■ EXERCISE OBJECTIVE: From the entries below, retype only the lines from the one with "2019年度 (40, 1001)" through the one with "2020年度 (40, 980)", exactly as written.

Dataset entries
- Opening Delimiter -

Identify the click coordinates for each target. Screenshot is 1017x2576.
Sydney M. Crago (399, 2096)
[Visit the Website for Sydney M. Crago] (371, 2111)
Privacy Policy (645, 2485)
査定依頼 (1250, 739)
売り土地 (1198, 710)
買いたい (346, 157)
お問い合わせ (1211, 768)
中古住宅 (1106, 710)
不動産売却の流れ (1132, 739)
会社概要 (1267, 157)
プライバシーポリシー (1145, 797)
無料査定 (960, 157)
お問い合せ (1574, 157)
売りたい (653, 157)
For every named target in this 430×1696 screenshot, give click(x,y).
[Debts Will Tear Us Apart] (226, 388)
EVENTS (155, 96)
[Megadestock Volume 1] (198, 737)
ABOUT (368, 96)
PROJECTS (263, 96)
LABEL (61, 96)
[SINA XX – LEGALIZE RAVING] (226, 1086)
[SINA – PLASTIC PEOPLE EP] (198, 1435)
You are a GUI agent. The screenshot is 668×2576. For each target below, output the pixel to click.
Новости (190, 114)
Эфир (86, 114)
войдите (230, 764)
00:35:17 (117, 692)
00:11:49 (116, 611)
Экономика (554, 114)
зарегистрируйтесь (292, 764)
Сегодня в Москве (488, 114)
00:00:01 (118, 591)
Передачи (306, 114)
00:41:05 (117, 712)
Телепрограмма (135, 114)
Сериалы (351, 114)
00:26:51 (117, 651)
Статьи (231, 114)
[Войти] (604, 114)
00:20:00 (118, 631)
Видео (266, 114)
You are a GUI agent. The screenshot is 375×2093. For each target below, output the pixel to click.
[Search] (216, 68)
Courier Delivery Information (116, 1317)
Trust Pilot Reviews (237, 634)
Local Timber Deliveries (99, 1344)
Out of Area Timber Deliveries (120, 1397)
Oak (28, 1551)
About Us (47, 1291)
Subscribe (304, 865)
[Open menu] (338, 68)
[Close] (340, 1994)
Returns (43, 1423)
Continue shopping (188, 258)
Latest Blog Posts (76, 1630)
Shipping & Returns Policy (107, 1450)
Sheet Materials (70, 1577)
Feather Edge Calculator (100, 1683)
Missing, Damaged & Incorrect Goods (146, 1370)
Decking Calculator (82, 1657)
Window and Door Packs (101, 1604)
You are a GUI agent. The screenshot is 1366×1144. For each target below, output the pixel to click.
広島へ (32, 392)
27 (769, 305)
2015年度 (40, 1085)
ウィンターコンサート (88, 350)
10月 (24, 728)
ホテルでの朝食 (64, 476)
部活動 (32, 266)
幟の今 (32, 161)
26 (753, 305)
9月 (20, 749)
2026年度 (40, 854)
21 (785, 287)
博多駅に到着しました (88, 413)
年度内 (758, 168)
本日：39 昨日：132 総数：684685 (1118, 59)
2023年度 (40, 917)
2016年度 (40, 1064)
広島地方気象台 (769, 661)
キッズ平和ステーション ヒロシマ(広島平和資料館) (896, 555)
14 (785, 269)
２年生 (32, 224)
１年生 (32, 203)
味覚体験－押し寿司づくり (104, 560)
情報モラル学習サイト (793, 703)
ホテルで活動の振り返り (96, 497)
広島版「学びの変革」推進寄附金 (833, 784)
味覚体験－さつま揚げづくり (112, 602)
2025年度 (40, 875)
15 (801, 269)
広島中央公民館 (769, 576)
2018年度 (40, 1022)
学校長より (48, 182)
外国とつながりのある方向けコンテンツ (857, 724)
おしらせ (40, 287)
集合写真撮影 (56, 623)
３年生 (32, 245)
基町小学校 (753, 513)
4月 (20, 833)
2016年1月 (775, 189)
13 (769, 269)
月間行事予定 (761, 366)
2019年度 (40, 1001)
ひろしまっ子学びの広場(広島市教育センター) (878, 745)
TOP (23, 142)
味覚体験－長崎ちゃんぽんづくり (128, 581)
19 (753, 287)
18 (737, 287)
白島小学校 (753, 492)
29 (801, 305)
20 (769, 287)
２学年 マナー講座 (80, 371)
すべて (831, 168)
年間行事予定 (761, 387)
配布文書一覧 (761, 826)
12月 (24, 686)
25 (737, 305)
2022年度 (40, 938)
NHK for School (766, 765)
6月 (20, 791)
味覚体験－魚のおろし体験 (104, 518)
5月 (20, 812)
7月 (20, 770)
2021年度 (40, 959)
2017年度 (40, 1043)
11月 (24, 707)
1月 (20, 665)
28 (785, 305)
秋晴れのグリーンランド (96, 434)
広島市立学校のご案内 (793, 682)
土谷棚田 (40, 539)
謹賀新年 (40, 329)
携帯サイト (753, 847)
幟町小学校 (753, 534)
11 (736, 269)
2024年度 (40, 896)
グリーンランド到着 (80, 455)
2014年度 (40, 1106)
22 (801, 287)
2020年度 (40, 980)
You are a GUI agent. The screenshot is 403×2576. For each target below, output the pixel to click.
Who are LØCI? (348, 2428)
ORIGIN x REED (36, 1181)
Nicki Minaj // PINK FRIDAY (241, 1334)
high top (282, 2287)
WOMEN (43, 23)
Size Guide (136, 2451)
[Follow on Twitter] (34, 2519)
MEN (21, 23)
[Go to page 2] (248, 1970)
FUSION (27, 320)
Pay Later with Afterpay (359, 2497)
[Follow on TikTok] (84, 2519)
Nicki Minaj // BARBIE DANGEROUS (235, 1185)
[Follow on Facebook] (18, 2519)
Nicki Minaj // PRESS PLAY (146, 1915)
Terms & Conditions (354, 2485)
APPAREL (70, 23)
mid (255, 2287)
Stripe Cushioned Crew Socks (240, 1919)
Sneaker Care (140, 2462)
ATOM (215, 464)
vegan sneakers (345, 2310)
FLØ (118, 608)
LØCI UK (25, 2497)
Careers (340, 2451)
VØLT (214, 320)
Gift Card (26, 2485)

- Closing Delimiter -

■ RESPONSE TO THE EXERCISE:
2019年度 (40, 1001)
ひろしまっ子学びの広場(広島市教育センター) (878, 745)
TOP (23, 142)
味覚体験－長崎ちゃんぽんづくり (128, 581)
19 (753, 287)
18 (737, 287)
白島小学校 (753, 492)
29 (801, 305)
20 (769, 287)
２学年 マナー講座 (80, 371)
すべて (831, 168)
年間行事予定 (761, 387)
配布文書一覧 (761, 826)
12月 (24, 686)
25 (737, 305)
2022年度 (40, 938)
NHK for School (766, 765)
6月 (20, 791)
味覚体験－魚のおろし体験 (104, 518)
5月 (20, 812)
7月 (20, 770)
2021年度 (40, 959)
2017年度 (40, 1043)
11月 (24, 707)
1月 (20, 665)
28 (785, 305)
秋晴れのグリーンランド (96, 434)
広島市立学校のご案内 (793, 682)
土谷棚田 (40, 539)
謹賀新年 (40, 329)
携帯サイト (753, 847)
幟町小学校 (753, 534)
11 (736, 269)
2024年度 (40, 896)
グリーンランド到着 (80, 455)
2014年度 (40, 1106)
22 (801, 287)
2020年度 (40, 980)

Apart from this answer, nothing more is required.